Estos personajes tenían, cada uno, una columna en el suplemento No de la revista Sí que fuera dirigida por el emblemático periodista César Hildebrant. En los testimonios se relataban diversas situaciones pero desde la perspectiva de cada hermano. Caín era un subterráneo, miembro de la banda Flatulencia. Un chico deslenguado, brusco, nada disciplinado y poco afecto a bañarse. Abel, por su parte, era profundamente conservador, racista, beato (una especie de acólito del Opus Dei) y con un complejo de Edipo no resuelto, además de sentirse atraído por su profesor de piano. La existencia de ambos representan, según menciona el propio autor, 'la eterna lucha entre el bien el mal'. Pero, ¿cuál era el origen de estos hermanos? Los padres de las 'criaturas' eran Adán Fernández, un vendedor de enciclopedias y Eva Gonzalez de Fernández, ama de casa que había sufrido la extirpación de un seno, razón por la cual solo había podido amantar a uno de sus hijos (el lector ya se pude imaginar quién fue el elegido).
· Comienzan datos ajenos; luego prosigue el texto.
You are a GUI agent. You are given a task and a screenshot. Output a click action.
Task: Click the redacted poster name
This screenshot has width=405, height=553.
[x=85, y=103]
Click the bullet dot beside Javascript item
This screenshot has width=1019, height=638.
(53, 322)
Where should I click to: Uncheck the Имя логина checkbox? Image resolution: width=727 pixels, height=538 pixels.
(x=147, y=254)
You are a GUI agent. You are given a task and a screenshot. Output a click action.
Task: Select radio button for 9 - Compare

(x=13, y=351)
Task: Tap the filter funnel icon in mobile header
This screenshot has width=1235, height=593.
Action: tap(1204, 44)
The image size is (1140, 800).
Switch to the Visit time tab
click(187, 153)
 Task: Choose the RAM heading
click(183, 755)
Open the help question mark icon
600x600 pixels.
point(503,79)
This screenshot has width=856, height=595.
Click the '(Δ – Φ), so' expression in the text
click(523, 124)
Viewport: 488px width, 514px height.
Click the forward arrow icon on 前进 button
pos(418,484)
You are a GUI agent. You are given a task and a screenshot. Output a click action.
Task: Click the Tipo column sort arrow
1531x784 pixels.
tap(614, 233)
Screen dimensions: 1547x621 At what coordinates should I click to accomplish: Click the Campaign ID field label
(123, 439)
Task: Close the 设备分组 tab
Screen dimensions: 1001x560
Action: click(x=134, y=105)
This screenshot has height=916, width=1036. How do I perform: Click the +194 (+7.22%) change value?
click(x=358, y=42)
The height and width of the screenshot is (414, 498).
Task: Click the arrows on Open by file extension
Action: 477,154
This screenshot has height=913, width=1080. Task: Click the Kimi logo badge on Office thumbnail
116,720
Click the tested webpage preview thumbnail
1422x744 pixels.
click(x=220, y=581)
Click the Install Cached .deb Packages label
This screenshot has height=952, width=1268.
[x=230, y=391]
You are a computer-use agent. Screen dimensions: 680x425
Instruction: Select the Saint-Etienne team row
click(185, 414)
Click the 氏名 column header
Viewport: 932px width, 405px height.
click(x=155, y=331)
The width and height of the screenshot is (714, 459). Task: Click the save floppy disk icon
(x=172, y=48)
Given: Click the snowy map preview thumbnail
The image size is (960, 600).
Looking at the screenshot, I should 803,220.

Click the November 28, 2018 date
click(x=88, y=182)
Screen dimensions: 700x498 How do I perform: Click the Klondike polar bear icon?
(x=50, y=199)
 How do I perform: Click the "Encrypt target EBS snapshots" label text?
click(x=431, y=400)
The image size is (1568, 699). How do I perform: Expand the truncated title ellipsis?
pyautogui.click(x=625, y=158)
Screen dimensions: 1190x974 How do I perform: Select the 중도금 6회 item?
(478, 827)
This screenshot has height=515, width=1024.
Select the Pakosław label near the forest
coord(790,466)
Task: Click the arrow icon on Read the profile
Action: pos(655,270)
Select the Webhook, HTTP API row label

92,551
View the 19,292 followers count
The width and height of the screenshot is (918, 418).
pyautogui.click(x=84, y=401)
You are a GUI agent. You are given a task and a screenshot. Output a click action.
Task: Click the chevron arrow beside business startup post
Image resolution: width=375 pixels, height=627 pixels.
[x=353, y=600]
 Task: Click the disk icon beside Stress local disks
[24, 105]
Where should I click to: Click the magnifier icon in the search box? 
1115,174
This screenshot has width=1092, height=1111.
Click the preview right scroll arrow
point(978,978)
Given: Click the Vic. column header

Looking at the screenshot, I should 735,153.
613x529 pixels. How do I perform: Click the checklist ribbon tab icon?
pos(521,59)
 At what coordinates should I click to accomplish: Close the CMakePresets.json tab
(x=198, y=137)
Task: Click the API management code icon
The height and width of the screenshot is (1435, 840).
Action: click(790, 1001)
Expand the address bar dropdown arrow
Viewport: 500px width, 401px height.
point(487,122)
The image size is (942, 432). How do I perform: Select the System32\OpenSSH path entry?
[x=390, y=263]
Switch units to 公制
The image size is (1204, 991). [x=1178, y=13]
Durante casi un año (las columnas se publicaron entre febrero y diciembre de 1987). León divirtió a sus lectores con las situaciones más divertidas (puedes encontrar algunas de las columnas aquí). Uno de los episodios más divertidos sin duda es la ocasión en que una mujer madura, la tía Aurora, se aprovecha sexualmente (por separado) de los dos hermanos. Veamos algunos fragmentos.
Caín
"La tía me computó y me llamó con las cejas, ¿manyas? Puta, me acerqué y me dijo que subiera a tomarme una chicha, y empezó a vacilarme con que los chibolos toman chicha. Puta’on, subí y su jato tenía miles de adornitos, espejos, flores y huevadas. Puta’on, abrió un barcito y sacó una botella de gin y empezamos a chupar. Me contó que su dorima chambea viajando y que, puta, ella se siente muy solita, mientras me agarraba la rata, chochera. Puta’on, a los cinco minutos estábamos en su cama en un polvo mostrazo. Compadre, regresé a mi jato oliendo a hembrita y con una cajaza de Besos de Moza en la mano, que se la regalé a mi vieja, diciéndole que me la había sacado en una rifa. Puta’on, el pendejo de mi viejo se cagó de risa y me regaló cien lucas".
Abel
"Ay, Dios, lo que pasó después es inenarrable. La mujerona se quitó el baby doll y, por efecto narcótico que me echó en el refresco, mi pajarito se puso duro. La mujerona se me tiró encima y empezó a hacerme cochinada y media, y yo, por el narcótico, sentí algo más sublime que lo que siento cuando comulgo. Después me vino el vómito, mientras la mujerona traía el centímetro para medirme no sé qué. ¡En eso sale Caín del clóset y me canta una barbaridad! Dios, no paré hasta mi hogar, buscando el regazo de mi santa madre y un poco de perdón. Hasta ahora resuenan en mis oídos las carcajadas pecaminosas de mi hermano y de ese hombre que es mi padre…".